#### SOURCE PASSAGE:
Minority Mental Health Series: Mental Health and African Americans
July 5, 2016
July is Minority Mental Health Awareness month. Each week I'm going to highlight a minority group and discuss some mental health topics unique to them. While no collective of individuals is a monolith, I hope to bring awareness to shed light on mental health issues, healing rituals, and cultural truths that may not be overtly apparent to others.
This week I'll be starting with Mental Health and African Americans. First let's get some stats, shall we. The following are excerpts from the U.S. Department of Health and Human Services Office of Minority Health:
Poverty level affects mental health status. African Americans living below the poverty level, as compared to those over twice the poverty level, are 3 times more likely to report psychological distress.
African Americans are 20% more likely to report having serious psychological distress than Non-Hispanic Whites.
Non-Hispanic Whites are more than twice as likely to receive antidepressant prescription treatments as are Non-Hispanic Blacks.
The death rate from suicide for African American men was almost four times that for African American women, in 2009.
However, the suicide rate for African Americans is 60% lower than that of the Non-Hispanic White population.
A report from the U.S. Surgeon General found that from 1980 - 1995, the suicide rate among African Americans ages 10 to 14 increased 233%, as compared to 120% of Non-Hispanic Whites.

#### INFORMATION:

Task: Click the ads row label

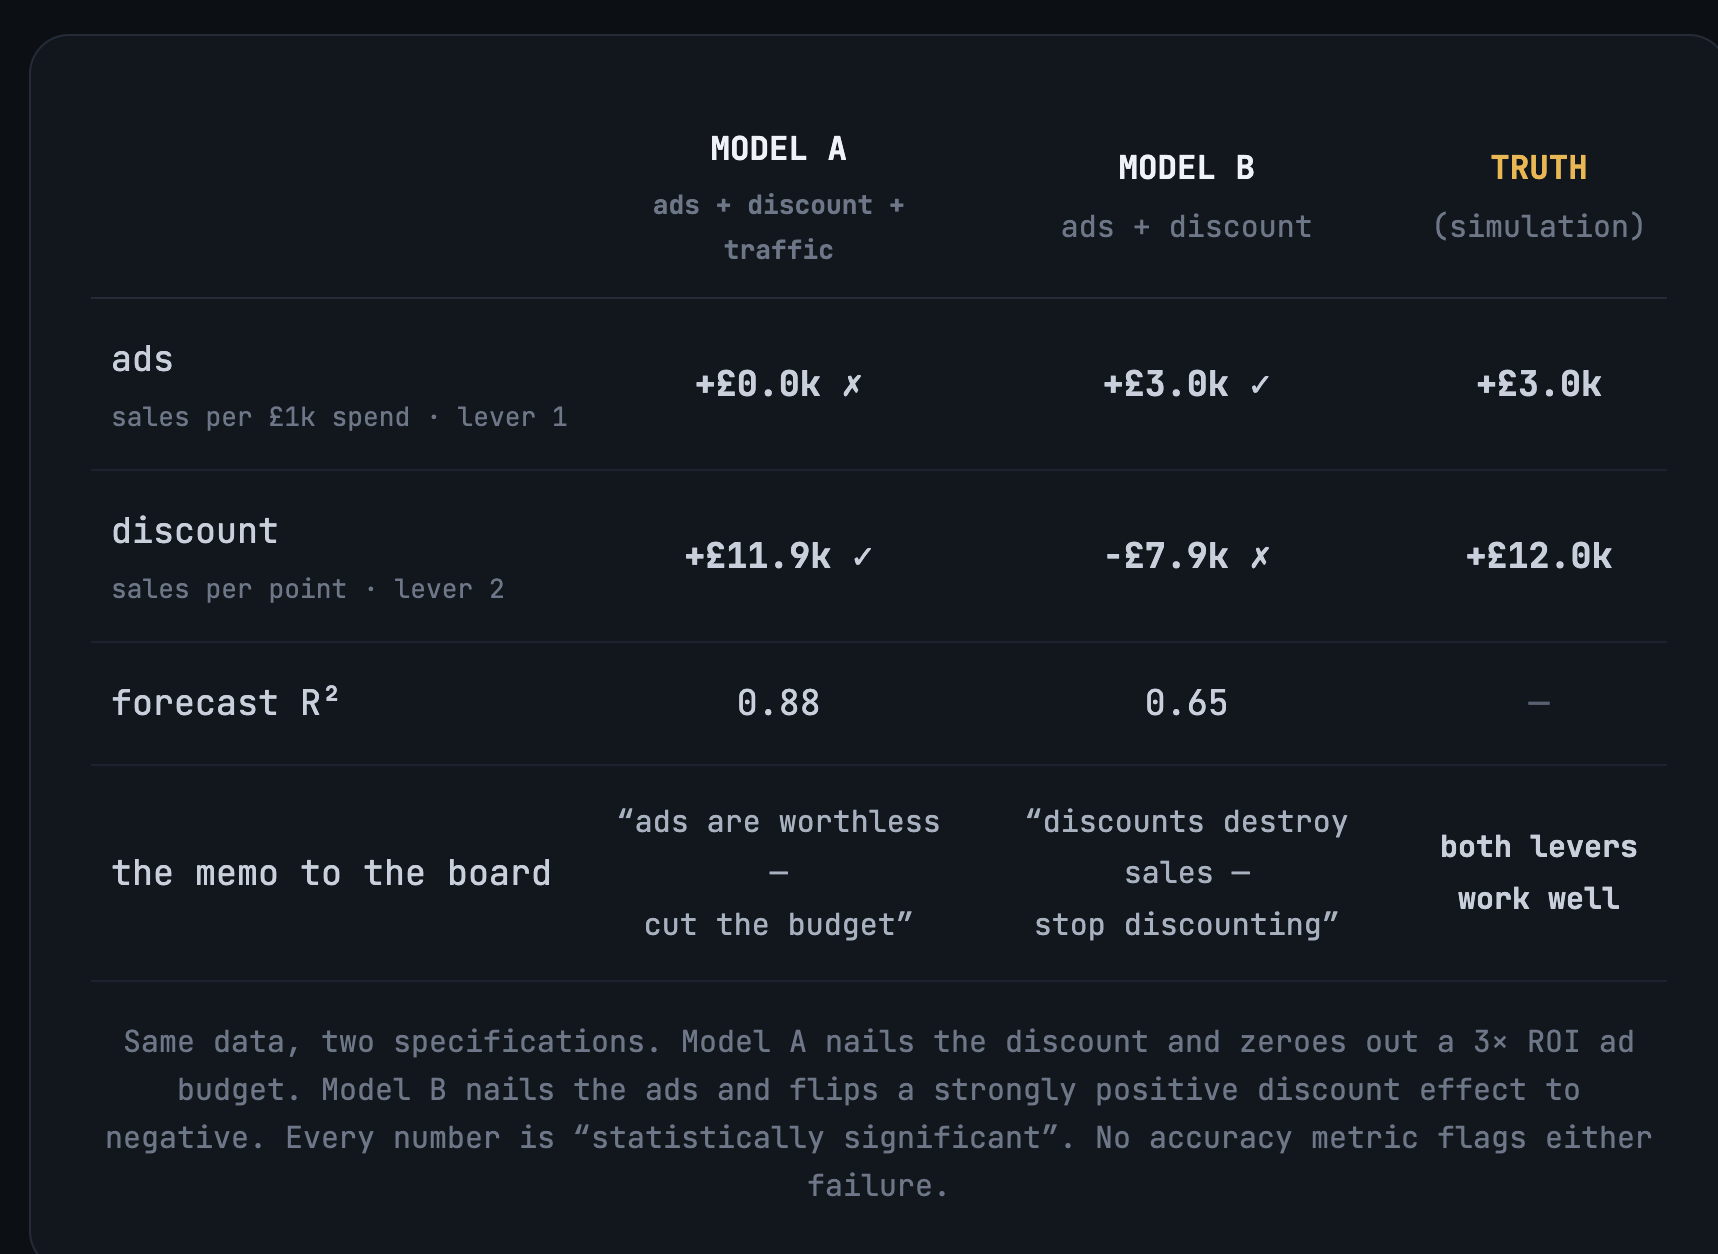Action: (x=142, y=360)
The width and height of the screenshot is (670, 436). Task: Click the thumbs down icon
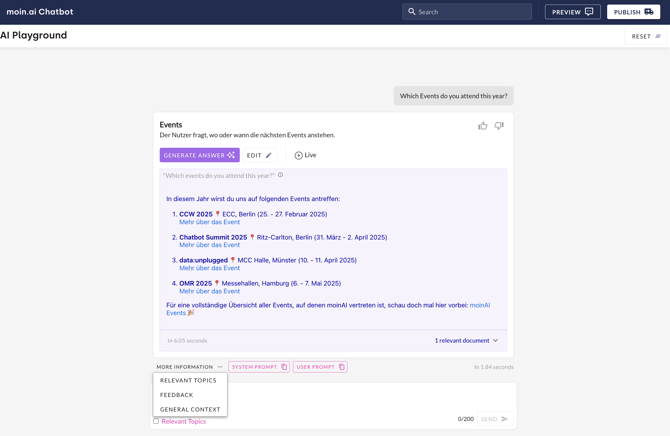pos(499,126)
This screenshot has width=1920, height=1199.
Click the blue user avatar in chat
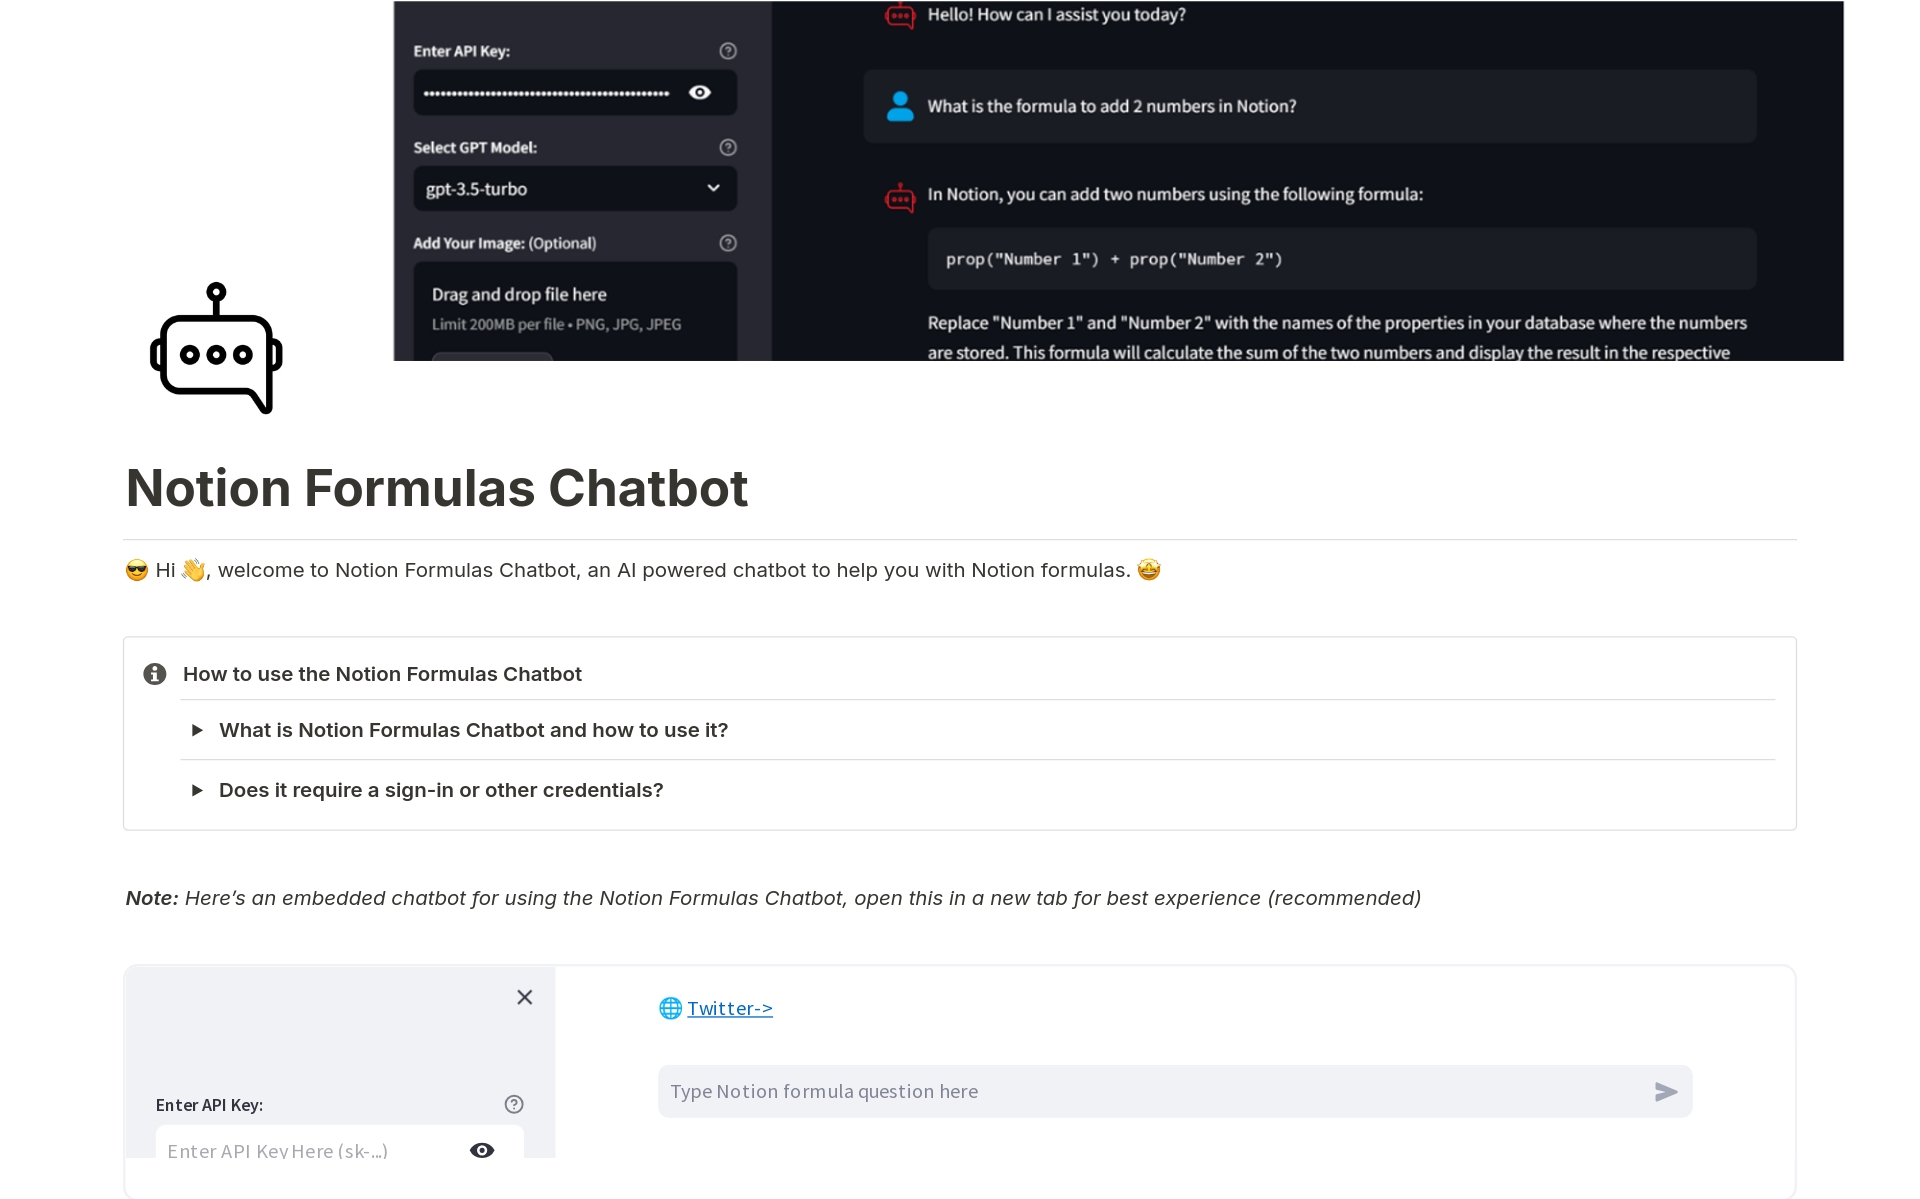pyautogui.click(x=900, y=106)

#### TASK BRIEF:
Reproduce the part of the post on African Americans and mental health starting at "This week I'll" and ending at "women, in 2009.", but change "psychological distress" to "emotional distress" wherever it occurs. The items can be set aside; nothing here depends on them.

#### ANSWER TO THIS TASK:
This week I'll be starting with Mental Health and African Americans. First let's get some stats, shall we. The following are excerpts from the U.S. Department of Health and Human Services Office of Minority Health:
Poverty level affects mental health status. African Americans living below the poverty level, as compared to those over twice the poverty level, are 3 times more likely to report emotional distress.
African Americans are 20% more likely to report having serious emotional distress than Non-Hispanic Whites.
Non-Hispanic Whites are more than twice as likely to receive antidepressant prescription treatments as are Non-Hispanic Blacks.
The death rate from suicide for African American men was almost four times that for African American women, in 2009.